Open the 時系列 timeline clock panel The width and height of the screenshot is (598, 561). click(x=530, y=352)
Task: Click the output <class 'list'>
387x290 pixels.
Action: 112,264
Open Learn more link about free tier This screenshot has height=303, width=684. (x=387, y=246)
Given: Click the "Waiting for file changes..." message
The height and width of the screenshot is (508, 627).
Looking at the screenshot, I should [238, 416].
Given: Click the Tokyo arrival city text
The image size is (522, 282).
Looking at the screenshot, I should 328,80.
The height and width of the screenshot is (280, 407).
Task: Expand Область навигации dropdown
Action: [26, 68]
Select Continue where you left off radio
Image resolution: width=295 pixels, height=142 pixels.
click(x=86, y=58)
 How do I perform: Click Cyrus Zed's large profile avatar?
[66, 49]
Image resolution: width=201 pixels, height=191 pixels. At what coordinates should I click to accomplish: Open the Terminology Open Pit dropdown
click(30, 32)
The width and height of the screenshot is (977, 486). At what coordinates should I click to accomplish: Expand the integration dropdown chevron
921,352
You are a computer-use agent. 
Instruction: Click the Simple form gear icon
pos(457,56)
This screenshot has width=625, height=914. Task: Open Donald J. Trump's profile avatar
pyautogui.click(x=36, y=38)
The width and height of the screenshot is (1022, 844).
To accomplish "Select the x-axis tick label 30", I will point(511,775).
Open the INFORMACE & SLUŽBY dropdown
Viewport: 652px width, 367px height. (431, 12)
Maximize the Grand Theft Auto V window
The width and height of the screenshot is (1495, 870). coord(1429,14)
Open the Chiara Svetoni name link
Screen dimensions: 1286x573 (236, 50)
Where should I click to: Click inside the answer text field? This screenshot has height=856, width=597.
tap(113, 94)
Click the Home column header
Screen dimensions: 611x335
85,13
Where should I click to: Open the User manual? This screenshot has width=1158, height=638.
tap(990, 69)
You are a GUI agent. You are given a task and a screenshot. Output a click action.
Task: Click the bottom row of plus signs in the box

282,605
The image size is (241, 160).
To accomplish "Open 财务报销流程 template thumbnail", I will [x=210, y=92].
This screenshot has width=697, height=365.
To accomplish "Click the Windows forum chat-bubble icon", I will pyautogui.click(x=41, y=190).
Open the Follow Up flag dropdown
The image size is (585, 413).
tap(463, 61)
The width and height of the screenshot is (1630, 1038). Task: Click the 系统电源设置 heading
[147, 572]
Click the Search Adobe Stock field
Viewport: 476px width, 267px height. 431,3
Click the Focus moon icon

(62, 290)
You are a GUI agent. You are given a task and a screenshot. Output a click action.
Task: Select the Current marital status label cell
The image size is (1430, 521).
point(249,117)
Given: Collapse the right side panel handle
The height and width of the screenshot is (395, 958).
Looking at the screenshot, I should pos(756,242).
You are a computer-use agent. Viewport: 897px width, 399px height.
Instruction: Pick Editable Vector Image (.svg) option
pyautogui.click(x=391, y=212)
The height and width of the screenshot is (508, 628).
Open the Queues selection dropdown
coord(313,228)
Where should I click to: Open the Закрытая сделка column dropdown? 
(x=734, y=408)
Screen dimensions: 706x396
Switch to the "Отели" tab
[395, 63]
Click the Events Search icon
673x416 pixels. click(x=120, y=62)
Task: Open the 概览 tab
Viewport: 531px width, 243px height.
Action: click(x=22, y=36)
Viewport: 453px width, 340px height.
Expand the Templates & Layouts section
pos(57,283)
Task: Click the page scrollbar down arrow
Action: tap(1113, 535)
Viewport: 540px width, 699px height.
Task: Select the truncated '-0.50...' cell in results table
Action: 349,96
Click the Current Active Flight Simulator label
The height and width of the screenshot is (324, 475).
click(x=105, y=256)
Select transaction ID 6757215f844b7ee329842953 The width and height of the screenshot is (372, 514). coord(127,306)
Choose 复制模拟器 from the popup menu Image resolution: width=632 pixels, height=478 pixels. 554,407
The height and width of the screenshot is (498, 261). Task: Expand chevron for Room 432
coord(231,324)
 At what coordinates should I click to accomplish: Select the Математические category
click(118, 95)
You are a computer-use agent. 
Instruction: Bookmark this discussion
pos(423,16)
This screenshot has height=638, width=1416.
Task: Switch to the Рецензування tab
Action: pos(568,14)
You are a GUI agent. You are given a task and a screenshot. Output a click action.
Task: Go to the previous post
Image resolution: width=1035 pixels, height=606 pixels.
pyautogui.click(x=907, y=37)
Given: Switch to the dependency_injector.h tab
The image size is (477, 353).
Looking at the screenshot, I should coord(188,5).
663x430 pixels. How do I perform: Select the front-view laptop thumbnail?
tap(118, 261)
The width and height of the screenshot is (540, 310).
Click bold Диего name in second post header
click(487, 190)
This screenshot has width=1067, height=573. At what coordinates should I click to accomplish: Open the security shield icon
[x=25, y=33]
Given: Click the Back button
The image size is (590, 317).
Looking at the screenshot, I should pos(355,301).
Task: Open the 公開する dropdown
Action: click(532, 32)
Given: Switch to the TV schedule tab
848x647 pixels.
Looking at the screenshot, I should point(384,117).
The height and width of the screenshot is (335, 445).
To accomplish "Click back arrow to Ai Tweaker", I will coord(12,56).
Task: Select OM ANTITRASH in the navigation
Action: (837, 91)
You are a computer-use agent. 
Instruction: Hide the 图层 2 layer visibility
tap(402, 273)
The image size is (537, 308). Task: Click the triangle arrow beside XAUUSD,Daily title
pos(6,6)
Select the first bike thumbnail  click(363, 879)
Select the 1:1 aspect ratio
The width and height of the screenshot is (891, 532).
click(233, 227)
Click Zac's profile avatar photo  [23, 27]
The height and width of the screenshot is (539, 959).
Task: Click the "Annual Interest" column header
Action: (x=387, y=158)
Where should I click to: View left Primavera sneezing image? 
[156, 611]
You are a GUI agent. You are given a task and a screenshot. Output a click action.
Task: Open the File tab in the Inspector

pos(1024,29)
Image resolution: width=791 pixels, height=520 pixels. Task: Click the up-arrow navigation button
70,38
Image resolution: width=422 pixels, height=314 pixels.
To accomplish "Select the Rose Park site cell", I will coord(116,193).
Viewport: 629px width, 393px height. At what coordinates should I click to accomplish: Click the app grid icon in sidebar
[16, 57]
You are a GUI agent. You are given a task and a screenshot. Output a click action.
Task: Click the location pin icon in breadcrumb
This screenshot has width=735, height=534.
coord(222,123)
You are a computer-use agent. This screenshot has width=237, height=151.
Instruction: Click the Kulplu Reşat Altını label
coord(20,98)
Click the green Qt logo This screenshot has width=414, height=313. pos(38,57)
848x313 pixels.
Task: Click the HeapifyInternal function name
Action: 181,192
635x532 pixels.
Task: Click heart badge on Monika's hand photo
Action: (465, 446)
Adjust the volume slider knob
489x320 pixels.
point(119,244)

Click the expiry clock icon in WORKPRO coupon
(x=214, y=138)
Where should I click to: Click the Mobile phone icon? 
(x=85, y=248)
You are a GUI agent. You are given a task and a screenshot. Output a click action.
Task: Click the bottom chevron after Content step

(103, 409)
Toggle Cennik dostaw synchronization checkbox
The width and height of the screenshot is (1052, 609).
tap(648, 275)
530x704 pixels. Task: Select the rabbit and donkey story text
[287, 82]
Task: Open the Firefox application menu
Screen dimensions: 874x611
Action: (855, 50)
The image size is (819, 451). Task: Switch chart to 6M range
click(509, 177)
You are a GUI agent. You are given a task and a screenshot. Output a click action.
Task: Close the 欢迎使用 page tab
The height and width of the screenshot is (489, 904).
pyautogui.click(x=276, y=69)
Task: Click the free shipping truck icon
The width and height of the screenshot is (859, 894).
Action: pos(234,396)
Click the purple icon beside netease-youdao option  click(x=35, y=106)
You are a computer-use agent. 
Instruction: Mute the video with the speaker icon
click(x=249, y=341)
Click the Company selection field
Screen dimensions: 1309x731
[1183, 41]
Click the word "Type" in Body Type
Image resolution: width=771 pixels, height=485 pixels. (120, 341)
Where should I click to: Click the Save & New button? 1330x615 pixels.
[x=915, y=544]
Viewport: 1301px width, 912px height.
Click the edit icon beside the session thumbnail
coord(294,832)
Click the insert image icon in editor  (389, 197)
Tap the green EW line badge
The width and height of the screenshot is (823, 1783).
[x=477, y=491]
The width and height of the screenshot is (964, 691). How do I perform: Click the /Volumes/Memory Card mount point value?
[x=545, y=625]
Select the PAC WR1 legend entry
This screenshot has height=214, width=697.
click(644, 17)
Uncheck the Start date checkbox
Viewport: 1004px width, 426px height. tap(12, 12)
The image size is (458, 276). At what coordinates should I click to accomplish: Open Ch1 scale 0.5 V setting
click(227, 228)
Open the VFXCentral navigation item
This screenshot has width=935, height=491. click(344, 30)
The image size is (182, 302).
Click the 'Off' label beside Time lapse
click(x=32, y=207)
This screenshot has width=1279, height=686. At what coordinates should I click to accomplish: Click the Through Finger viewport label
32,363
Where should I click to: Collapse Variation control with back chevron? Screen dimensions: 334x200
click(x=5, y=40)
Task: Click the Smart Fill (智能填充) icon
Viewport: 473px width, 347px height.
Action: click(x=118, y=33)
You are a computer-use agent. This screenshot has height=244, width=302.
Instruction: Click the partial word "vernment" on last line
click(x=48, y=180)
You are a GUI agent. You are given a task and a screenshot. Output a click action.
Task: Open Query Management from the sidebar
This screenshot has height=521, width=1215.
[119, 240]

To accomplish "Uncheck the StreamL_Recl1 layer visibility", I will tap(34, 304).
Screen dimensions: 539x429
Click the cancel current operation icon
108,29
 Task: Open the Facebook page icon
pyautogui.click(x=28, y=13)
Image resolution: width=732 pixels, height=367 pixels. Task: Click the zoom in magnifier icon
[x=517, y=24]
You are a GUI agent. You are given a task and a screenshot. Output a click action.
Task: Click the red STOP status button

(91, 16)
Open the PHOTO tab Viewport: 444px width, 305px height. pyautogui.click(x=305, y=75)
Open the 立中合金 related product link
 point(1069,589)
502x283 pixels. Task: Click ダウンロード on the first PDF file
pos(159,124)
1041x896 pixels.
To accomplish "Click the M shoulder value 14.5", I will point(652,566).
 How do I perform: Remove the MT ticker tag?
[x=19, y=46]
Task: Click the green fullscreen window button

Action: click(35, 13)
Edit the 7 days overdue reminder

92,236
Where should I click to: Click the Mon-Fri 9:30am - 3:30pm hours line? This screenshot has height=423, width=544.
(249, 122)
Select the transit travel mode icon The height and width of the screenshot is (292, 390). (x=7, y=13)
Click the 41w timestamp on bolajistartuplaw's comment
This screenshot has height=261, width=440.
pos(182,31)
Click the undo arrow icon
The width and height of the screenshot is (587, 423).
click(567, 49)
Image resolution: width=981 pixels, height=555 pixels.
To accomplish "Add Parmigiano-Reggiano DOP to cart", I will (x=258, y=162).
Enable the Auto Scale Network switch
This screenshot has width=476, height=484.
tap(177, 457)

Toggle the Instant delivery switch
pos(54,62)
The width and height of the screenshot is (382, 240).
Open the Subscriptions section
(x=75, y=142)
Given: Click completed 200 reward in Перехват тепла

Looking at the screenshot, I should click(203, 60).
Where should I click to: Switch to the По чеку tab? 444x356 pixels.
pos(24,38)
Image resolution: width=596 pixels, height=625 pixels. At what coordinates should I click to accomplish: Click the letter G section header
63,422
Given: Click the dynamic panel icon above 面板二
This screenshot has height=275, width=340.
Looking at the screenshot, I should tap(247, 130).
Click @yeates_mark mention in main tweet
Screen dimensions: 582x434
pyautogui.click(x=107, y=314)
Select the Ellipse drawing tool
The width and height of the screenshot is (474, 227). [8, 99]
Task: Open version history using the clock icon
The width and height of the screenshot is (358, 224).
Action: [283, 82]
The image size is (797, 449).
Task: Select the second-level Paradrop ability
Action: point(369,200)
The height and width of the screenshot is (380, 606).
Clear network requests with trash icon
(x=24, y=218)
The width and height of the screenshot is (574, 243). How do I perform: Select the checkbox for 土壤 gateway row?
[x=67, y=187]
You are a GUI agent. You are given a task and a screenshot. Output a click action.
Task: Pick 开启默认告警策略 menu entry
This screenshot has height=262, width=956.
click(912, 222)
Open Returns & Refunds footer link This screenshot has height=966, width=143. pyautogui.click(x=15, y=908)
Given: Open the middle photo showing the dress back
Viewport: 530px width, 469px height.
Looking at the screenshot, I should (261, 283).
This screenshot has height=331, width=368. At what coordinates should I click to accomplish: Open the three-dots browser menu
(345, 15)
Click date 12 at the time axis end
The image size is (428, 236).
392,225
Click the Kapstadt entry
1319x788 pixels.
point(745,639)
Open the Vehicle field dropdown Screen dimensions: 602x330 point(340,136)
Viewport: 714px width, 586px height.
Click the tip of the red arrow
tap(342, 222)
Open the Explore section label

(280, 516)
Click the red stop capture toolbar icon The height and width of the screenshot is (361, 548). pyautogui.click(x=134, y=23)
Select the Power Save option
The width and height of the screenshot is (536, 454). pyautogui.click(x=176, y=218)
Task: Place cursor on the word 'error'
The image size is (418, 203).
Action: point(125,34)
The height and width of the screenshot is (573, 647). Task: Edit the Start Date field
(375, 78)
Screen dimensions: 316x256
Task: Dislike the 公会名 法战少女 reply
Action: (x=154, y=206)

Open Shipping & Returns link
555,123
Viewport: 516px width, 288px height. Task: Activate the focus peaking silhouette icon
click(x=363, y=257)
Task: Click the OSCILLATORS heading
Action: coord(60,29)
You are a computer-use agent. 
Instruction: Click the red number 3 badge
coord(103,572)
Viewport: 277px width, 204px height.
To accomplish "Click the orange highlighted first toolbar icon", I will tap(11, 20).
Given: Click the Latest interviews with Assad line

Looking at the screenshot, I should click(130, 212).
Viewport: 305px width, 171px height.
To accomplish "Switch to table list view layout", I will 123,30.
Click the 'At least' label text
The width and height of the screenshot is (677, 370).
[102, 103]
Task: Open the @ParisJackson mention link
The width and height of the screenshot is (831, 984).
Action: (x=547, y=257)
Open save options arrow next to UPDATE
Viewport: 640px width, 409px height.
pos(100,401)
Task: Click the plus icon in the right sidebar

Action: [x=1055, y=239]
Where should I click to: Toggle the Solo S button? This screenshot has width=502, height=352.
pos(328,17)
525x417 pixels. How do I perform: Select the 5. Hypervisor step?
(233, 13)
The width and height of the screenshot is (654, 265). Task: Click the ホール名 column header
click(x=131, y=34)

────────────────

What this task involves => Search the listing above for the lines with "Instruction: Click the red number 3 badge" and "Viewport: 305px width, 171px height.", then output those lines and all lines between them exactly.

Expected answer =>
Instruction: Click the red number 3 badge
coord(103,572)
Viewport: 277px width, 204px height.
To accomplish "Click the orange highlighted first toolbar icon", I will tap(11, 20).
Given: Click the Latest interviews with Assad line

Looking at the screenshot, I should click(130, 212).
Viewport: 305px width, 171px height.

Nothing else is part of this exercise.